Given text -
* * * * * * * * *

Industrial 3-Phase Motor conversions
Making a wind generator from an industrial motor
If you are willing to compromise a little on performance, and you have access to suitable industrial motors, then the conversion of these motors may be a great tool for producing electricity. Converting the industrial motor to be used as a wind turbine alternator should not be thought of as “the easy way”. Since you are taking something that was designed for one purpose, and using it for another, you are bound to sacrifice something (usually performance) to gain something else (ruggedness and most of the wiring done for you).
Before you start
- The motor, of course. Read MORE HERE about how to pick a motor – some are better than others!
- A machine shop with a lathe (whether you just turn down the rotor, or make a new one from scratch)
- A vernier or machinist’s caliper (try to find the plastic ones that won’t stick to the magnets)
- Wrenches, screwdrivers, wire cutters/strippers, etc.

* * * * * * * * *

Raw records
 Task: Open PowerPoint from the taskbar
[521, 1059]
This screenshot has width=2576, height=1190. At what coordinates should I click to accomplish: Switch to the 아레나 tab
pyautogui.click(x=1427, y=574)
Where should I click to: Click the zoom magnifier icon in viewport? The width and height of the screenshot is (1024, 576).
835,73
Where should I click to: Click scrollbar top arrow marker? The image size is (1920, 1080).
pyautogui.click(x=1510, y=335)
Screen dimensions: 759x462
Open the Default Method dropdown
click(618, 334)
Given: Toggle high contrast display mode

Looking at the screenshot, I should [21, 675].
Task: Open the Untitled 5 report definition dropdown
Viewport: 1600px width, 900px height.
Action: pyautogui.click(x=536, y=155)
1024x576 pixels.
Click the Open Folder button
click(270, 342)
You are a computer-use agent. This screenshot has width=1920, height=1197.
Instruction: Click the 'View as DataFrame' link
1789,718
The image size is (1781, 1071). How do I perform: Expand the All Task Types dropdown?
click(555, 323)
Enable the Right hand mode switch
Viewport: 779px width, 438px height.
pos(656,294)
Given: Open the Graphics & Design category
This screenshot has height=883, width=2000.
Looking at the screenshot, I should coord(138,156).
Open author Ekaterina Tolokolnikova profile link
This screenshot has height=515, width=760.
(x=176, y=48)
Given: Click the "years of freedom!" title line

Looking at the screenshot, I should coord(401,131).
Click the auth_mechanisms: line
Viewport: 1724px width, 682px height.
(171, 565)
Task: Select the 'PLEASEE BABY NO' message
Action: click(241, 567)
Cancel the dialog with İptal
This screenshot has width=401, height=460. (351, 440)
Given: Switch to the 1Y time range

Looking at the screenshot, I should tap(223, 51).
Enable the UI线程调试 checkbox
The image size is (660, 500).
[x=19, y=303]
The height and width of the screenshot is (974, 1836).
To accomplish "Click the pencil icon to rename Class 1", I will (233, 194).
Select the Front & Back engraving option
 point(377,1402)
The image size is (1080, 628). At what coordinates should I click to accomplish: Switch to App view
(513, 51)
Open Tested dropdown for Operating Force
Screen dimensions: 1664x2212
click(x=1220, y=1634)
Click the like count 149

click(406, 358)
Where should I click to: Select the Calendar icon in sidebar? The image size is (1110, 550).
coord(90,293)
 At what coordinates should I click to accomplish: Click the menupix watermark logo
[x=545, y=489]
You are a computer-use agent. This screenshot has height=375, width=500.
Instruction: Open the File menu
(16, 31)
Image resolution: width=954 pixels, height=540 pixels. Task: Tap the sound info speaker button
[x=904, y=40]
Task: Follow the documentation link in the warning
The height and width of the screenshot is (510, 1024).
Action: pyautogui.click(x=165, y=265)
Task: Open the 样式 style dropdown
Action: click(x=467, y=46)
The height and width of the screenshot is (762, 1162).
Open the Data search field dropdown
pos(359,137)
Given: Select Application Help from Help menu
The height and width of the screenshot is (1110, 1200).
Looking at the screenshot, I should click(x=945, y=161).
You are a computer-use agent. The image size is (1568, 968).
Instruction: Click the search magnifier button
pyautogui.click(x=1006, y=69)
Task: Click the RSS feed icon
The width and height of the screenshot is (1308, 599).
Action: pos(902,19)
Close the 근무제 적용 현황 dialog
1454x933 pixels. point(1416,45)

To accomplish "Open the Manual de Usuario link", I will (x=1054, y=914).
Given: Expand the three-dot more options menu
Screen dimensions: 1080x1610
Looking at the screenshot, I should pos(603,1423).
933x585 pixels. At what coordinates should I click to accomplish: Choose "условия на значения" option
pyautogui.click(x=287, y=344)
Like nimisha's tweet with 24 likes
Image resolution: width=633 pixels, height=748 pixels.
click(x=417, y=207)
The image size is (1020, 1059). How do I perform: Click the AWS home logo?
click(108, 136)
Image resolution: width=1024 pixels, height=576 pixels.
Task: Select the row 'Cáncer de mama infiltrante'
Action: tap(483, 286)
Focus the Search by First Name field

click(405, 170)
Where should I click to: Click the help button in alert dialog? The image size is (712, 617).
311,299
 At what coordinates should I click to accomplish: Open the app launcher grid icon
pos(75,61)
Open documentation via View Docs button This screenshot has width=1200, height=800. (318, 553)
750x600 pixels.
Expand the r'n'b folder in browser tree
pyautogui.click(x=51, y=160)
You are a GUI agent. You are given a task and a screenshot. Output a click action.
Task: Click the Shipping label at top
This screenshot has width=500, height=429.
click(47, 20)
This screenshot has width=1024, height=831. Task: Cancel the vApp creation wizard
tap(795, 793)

* * * * * * * * *

Tasks for this exercise -
a. In the motor conversion text, what is usually sacrificed when an industrial motor is used for a purpose it wasn't designed for?
b. Rewrite the motor conversion text from "Before you start" to "to the magnets)", putting "milling machine" in place of "lathe".

Outputs for the tasks -
a. Performance.

b.
Before you start
- The motor, of course. Read MORE HERE about how to pick a motor – some are better than others!
- A machine shop with a milling machine (whether you just turn down the rotor, or make a new one from scratch)
- A vernier or machinist’s caliper (try to find the plastic ones that won’t stick to the magnets)